EECS Seminar: Causal Graph Inference - New methods for Application-driven Graph Identification, Interventions and Reward Optimization

McDonnell Douglas Engineering Auditorium
Urbashi Mitra, Ph.D.
Gordon S. Marshall Chair in Engineering
Ming Hsieh Department of Electrical  & Computer Engineering
Department of Computer Science

University of Southern California

Abstract:  Causal inference enables understanding of the underlying mechanisms in complex systems, with applications spanning social sciences, economics, biology and machine learning. Uncovering the underlying cause-and-effect relationships facilitates the prediction of the effect of interventions and the design of effective policies, thus enhancing the understanding of the overall system behavior. Causal structures are often represented by Bayesian networks in the form of directed acyclic graphs (DAGs). Herein we explore several problems within causal inference motivated by applications in microbial communities and epidemiology. In particular, these application spaces are governed by a modest number of observations and unconventional underlying observation distributions. For example, graph identification is done via the collection of observations or realizations of the random variables, which are the nodes in the graph. A host of strategies have been proposed for causal graph identification from greedy methods to those based on sparse approximation. Another challenge with many provably correct graph finding methods is their attendant computational complexity. We design graph finding algorithms that control error rates such as the false alarm rate for edge detection as well as low-complexity methods that learn sub-graphs versus the entire graph simultaneously. For both approaches, finite-sample performance analyses are conducted. We then explore the impact on graph identification through the design of interventions:  changing the nature of the observations of nodes in the graph in a controlled, but not always known fashion. We see that interventions can strongly improve graph learning.  Finally, we investigate the causal bandit problem, with the objective of maximizing the long-term reward by selecting an optimal sequence of interventions on nodes in an unknown causal graph. It is assumed that both the causal topology and the distribution of interventions are unknown. Interestingly, reward optimization is sensitive to false negatives in the estimated causal graph. Examples from gene expression in bacteria and zoonotic virus tracking epidemiology are provided.

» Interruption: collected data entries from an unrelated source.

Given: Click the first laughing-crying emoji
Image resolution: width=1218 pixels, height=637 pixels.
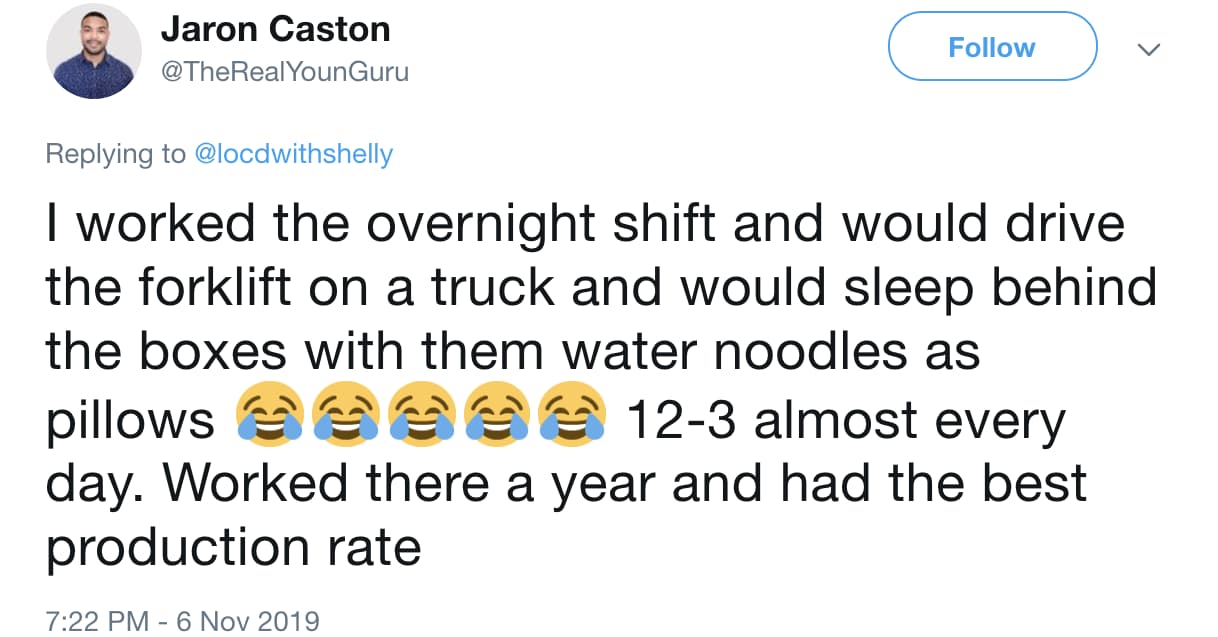Looking at the screenshot, I should 269,415.
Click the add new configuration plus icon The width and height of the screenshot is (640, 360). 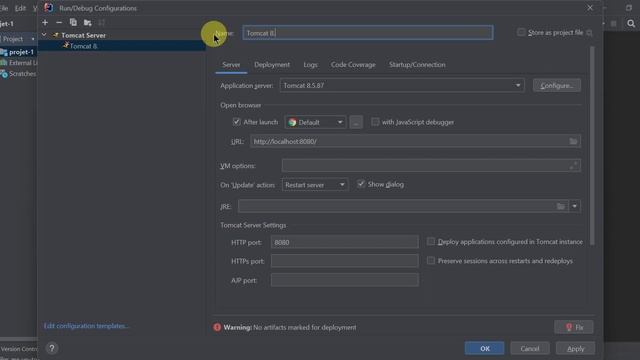[x=45, y=23]

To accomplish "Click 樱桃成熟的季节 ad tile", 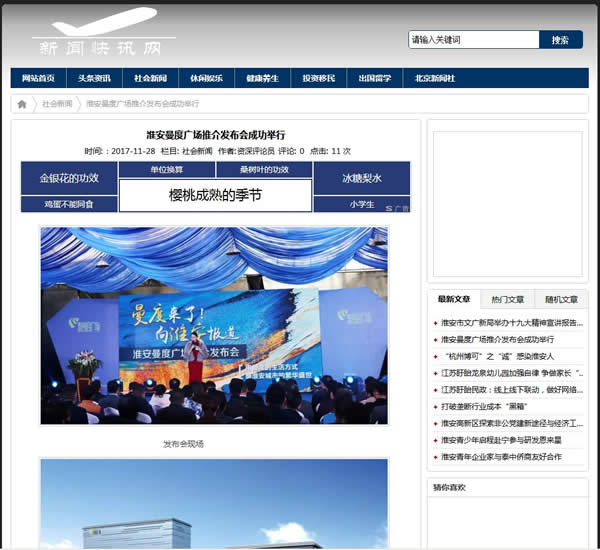I will click(x=215, y=195).
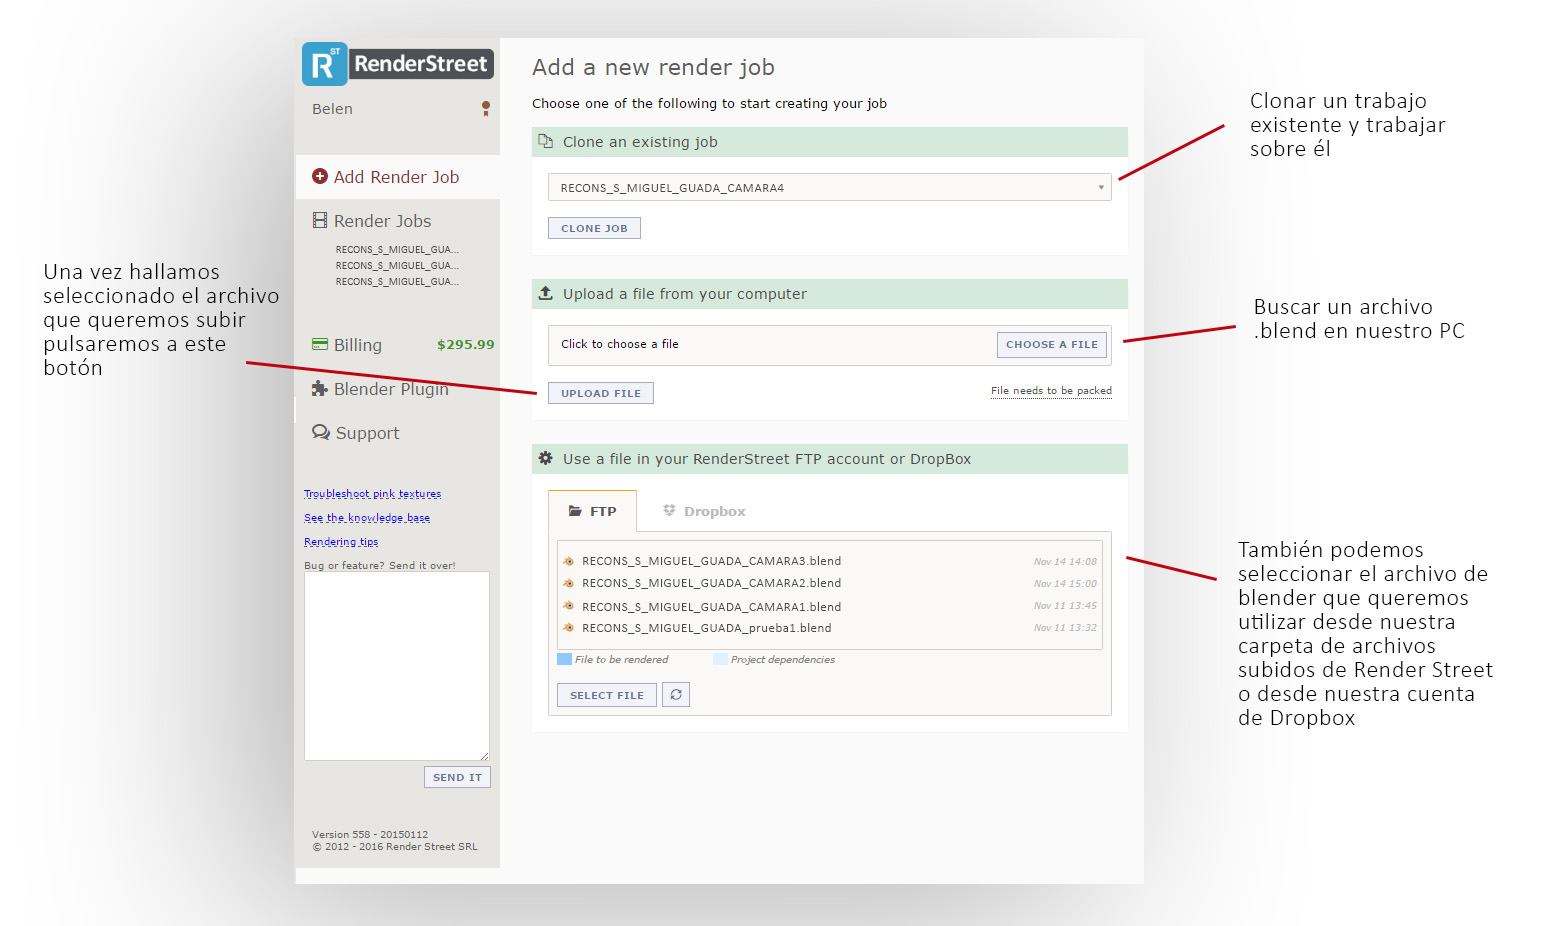Click the user profile icon beside Belen
Image resolution: width=1542 pixels, height=926 pixels.
(486, 108)
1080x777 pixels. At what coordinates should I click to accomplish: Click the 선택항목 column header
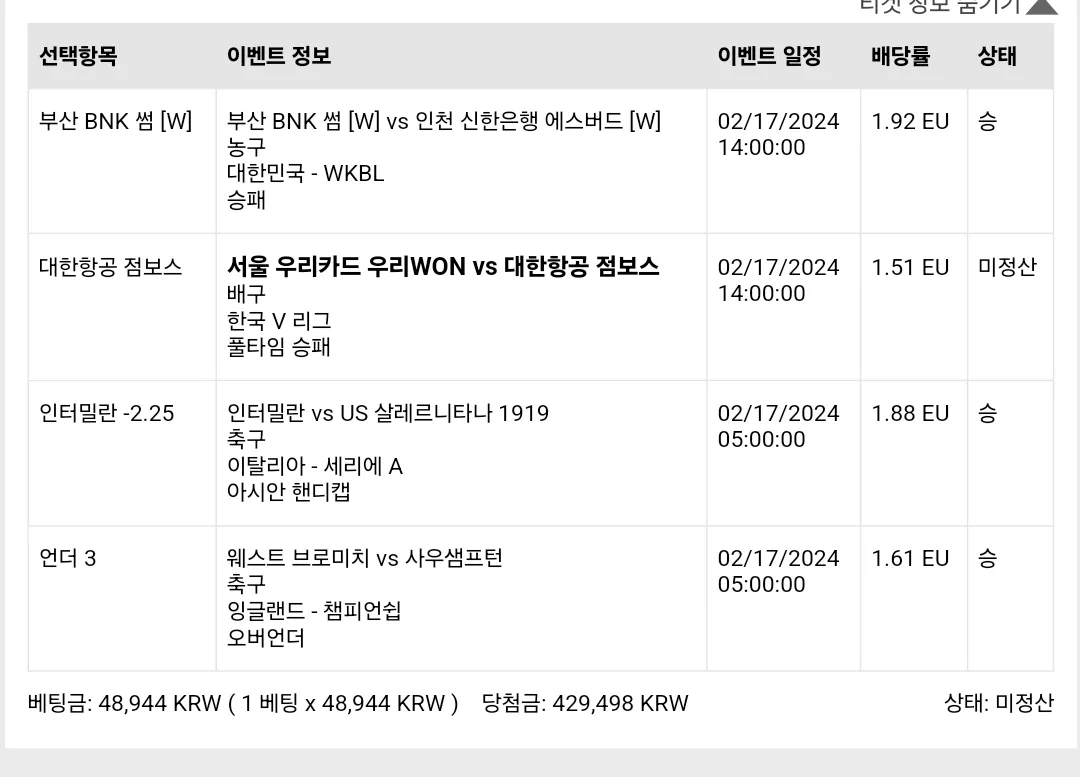78,56
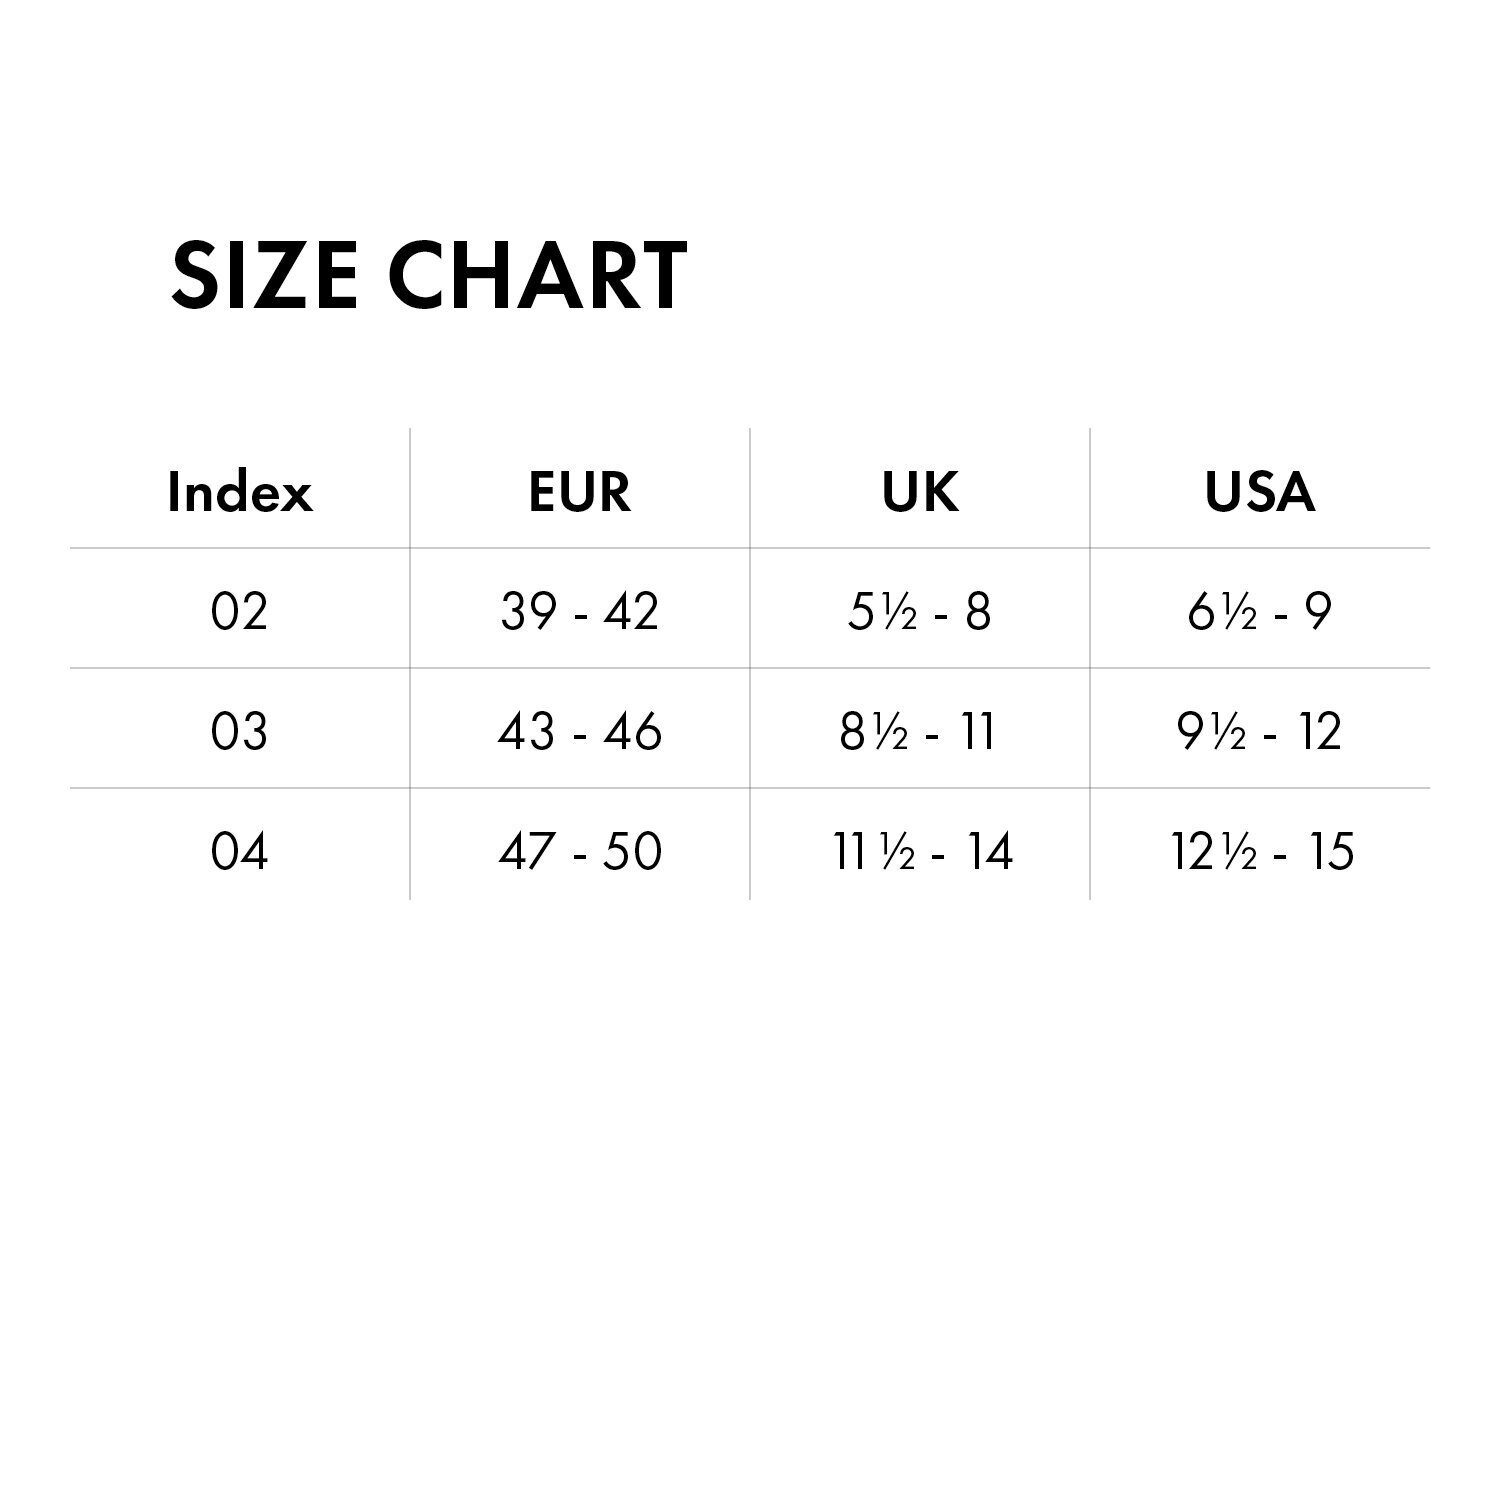Select index value 03
The image size is (1500, 1500).
[x=240, y=731]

Bio:  Urbashi Mitra received bachelor's and master's degrees from the University of California at Berkeley and her doctorate from Princeton University. Mitra is currently the Gordon S. Marshall Professor in Engineering at the University of Southern California with appointments in electrical engineering and computer science. Mitra is a fellow of the IEEE, a foreign member of the Academia Europaea and a member of Phi Kappa Phi. She was the inaugural editor-in-chief for the IEEE Transactions on Molecular, Biological and Multi-scale Communications and has held multiple associate editorships for IEEE transactions. Mitra is the recipient of: the 2025 Princeton ECE Department Distinguished Graduate Alumni Award, the 2024 IEEE Information Theory Society Aaron D. Wyner Distinguished Service Award, the 2021 USC Viterbi School of Engineering Senior Research Award, the 2017 IEEE Communications Society Women in Communications Engineering Technical Achievement Award, a 2016 UK Royal Academy of Engineering Distinguished Visiting Professorship, a 2016 US Fulbright Scholar Award, a 2016-2017 UK Leverhulme Trust Visiting Professorship, 2012 Globecom Signal Processing for Communications Symposium Best Paper Award, 2012 U.S. National Academy of Engineering Lillian Gilbreth Lectureship,  the 2009 DCOSS Applications & Systems Best Paper Award, 2002 Texas Instruments Visiting Professor, 2001 Okawa Foundation Award, 2000 OSU College of Engineering Lumley Award for Research, and a 1996 National Science Foundation CAREER Award. Her research interests are in model-based machine learning, wireless communications, communication and sensor networks, biological communication systems, detection and estimation and the interface of communication, sensing and control.